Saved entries
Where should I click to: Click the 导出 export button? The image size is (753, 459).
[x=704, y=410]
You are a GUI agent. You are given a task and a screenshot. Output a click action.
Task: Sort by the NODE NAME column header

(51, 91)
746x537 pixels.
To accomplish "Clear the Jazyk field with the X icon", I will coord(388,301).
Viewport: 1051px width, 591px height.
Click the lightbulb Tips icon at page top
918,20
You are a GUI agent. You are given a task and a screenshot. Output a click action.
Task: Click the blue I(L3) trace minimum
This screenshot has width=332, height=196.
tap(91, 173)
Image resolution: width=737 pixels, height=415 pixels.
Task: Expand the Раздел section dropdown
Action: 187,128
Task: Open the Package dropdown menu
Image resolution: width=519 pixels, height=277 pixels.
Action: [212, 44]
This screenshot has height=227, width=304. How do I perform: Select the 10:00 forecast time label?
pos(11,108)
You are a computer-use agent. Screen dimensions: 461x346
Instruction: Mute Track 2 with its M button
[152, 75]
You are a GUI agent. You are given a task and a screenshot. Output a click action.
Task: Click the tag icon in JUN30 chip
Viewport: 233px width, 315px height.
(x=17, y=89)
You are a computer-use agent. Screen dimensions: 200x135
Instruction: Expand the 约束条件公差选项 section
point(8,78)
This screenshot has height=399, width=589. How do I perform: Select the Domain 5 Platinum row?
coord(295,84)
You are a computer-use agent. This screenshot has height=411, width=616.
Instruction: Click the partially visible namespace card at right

▸ Assignment
Every record above should be written out exactly.

▸ Task solution
Where should I click to: Click the 导出 export button? The image size is (753, 459).
[x=704, y=410]
You are a GUI agent. You are given a task and a screenshot. Output a click action.
Task: Sort by the NODE NAME column header

(51, 91)
746x537 pixels.
To accomplish "Clear the Jazyk field with the X icon", I will coord(388,301).
Viewport: 1051px width, 591px height.
Click the lightbulb Tips icon at page top
918,20
You are a GUI agent. You are given a task and a screenshot. Output a click action.
Task: Click the blue I(L3) trace minimum
This screenshot has width=332, height=196.
tap(91, 173)
Image resolution: width=737 pixels, height=415 pixels.
Task: Expand the Раздел section dropdown
Action: 187,128
Task: Open the Package dropdown menu
Image resolution: width=519 pixels, height=277 pixels.
Action: [212, 44]
This screenshot has height=227, width=304. How do I perform: Select the 10:00 forecast time label?
pos(11,108)
You are a computer-use agent. Screen dimensions: 461x346
Instruction: Mute Track 2 with its M button
[152, 75]
You are a GUI agent. You are given a task and a screenshot. Output a click action.
Task: Click the tag icon in JUN30 chip
Viewport: 233px width, 315px height.
(x=17, y=89)
You are a computer-use agent. Screen dimensions: 200x135
Instruction: Expand the 约束条件公差选项 section
point(8,78)
This screenshot has height=399, width=589. How do I perform: Select the Domain 5 Platinum row?
coord(295,84)
You are a computer-use agent. This screenshot has height=411, width=616.
Instruction: Click the partially visible namespace card at right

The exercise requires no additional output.